== Data section ==
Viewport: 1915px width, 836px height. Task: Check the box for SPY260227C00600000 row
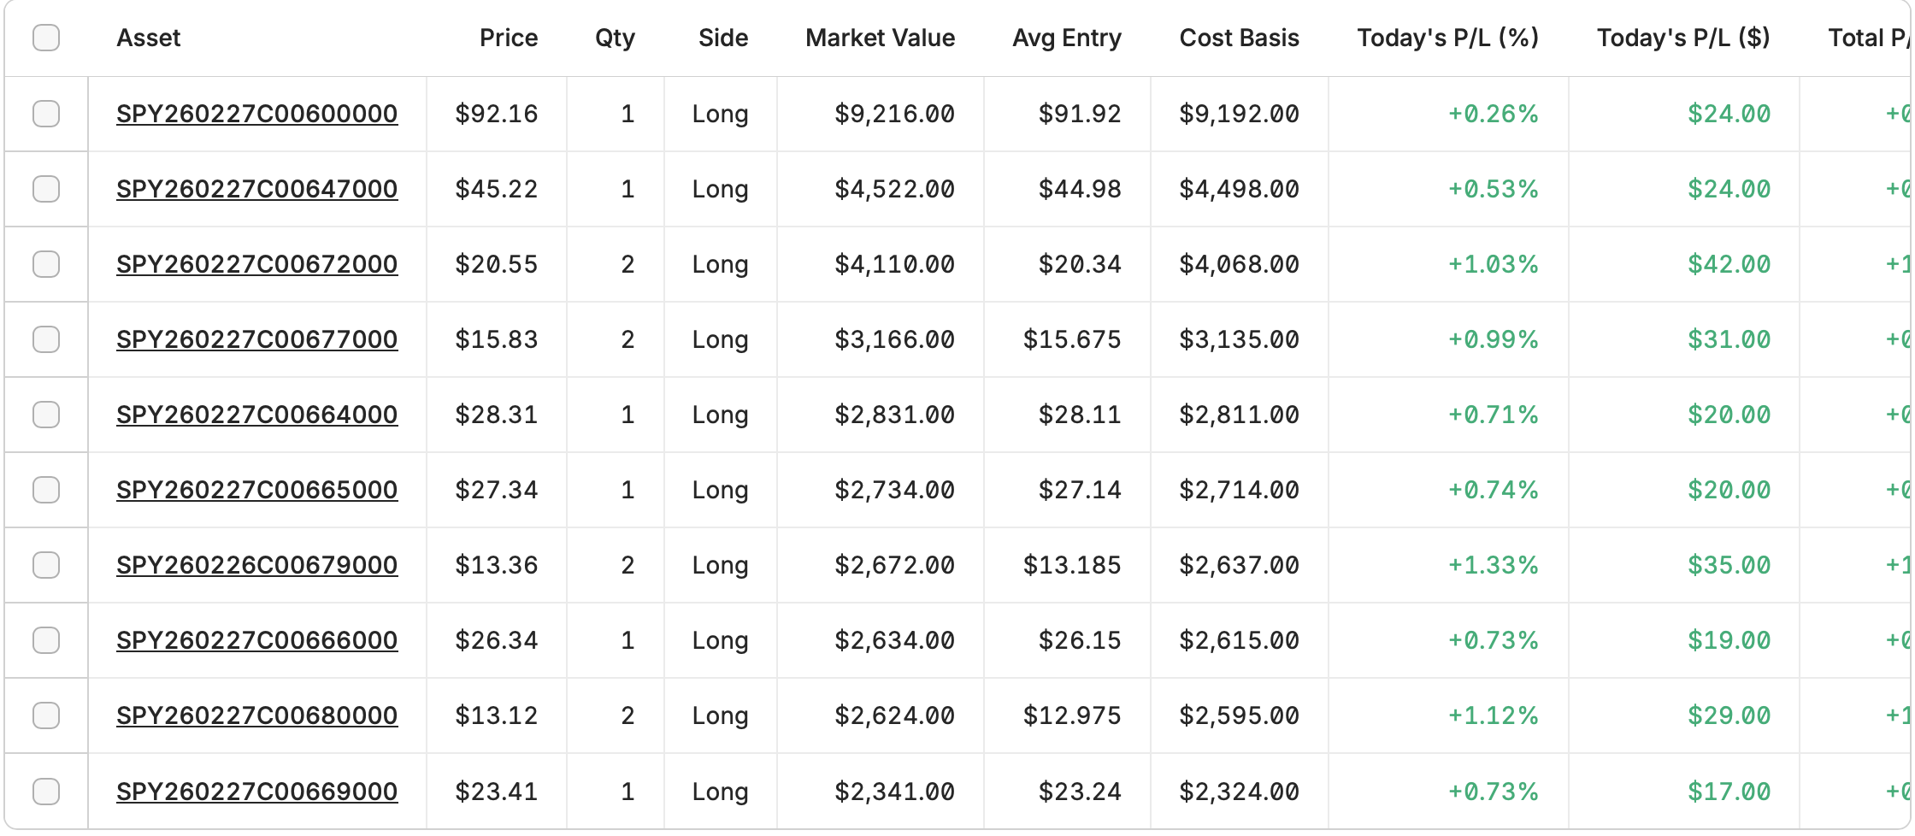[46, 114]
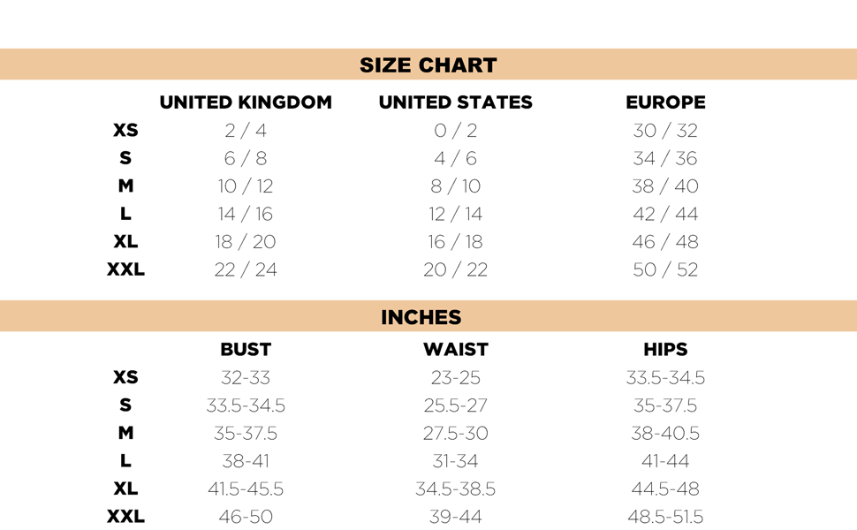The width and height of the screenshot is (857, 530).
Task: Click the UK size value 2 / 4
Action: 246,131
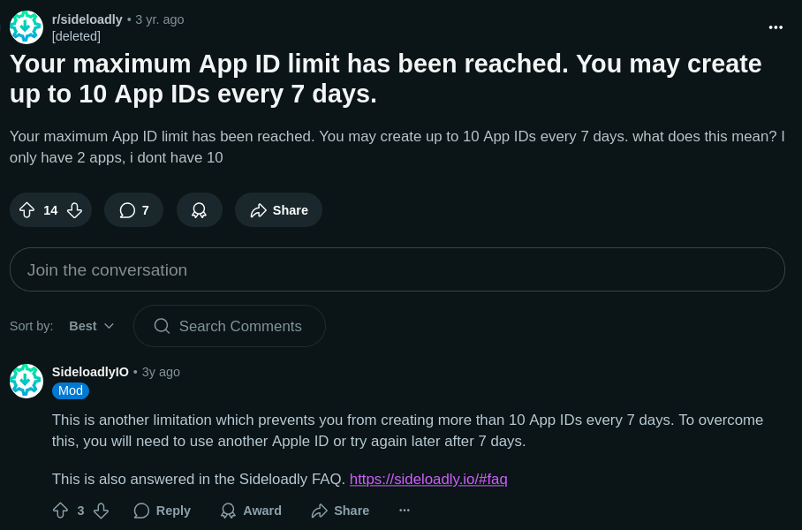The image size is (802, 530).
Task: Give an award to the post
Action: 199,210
===
== Data section ==
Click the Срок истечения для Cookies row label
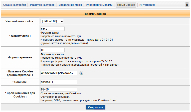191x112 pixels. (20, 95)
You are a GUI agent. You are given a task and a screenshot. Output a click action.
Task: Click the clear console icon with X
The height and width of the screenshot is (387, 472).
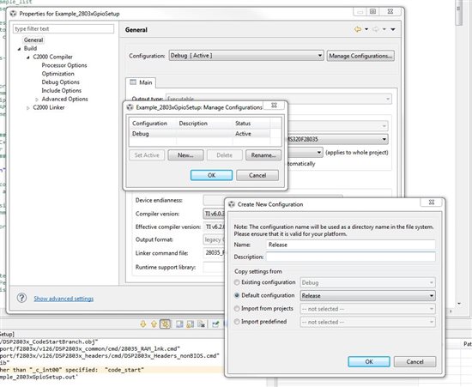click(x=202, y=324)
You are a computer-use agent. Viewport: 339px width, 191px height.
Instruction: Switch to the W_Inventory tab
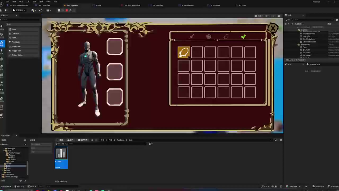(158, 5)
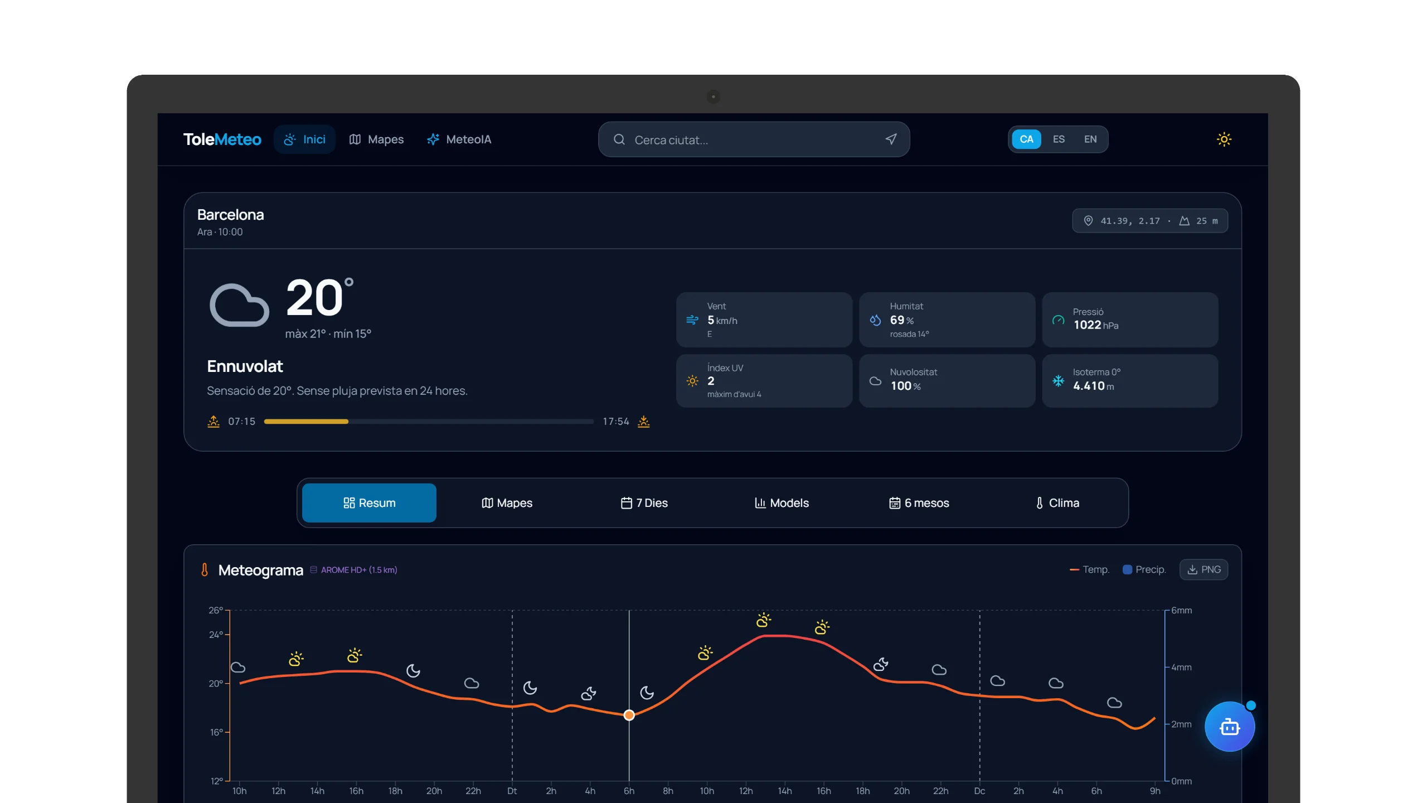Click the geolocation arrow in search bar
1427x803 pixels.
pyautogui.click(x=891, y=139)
===
== Data section ==
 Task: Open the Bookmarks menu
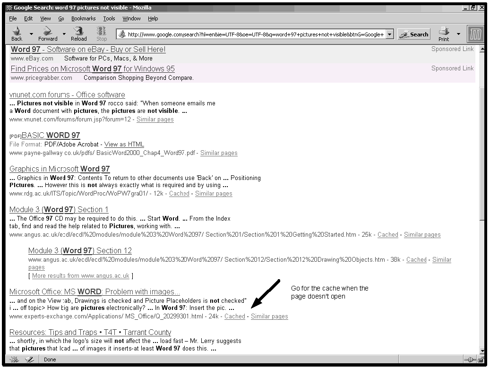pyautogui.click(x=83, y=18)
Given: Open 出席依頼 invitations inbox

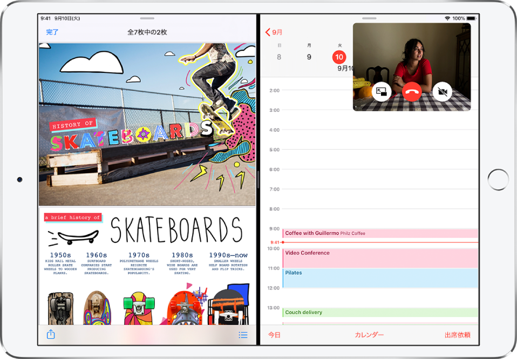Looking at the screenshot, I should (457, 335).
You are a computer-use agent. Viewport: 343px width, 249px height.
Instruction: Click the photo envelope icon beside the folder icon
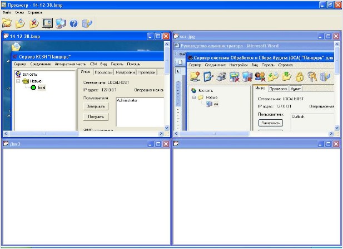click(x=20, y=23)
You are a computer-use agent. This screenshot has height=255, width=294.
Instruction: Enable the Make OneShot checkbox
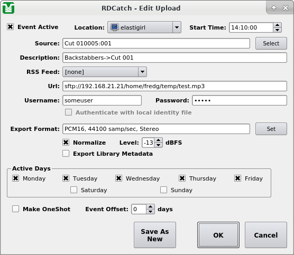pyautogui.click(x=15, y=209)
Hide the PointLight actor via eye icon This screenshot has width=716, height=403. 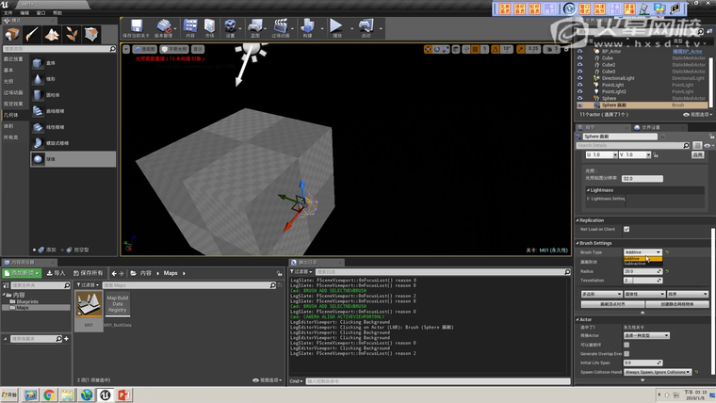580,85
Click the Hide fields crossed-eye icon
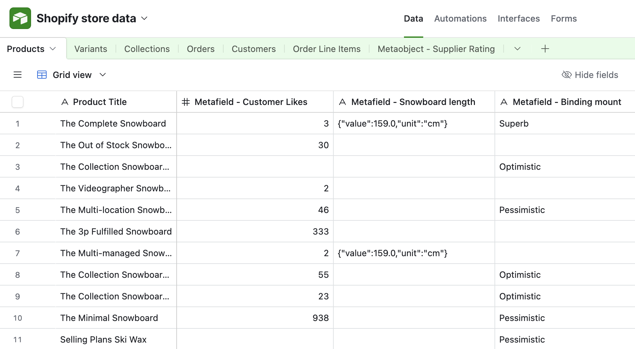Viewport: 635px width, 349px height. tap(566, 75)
===
§ Stated exercise: Reproduce word for word the listing from the line containing "Viewport: 1915px width, 836px" up to and including the line containing "Action: 199,210", leaving out the pictures.

§ Completed exercise:
Viewport: 1915px width, 836px height. Task: Check the box for SPY260227C00600000 row
[46, 114]
The width and height of the screenshot is (857, 530).
Task: Click the UK size value 2 / 4
Action: 246,131
The image size is (802, 530).
Task: Give an award to the post
Action: 199,210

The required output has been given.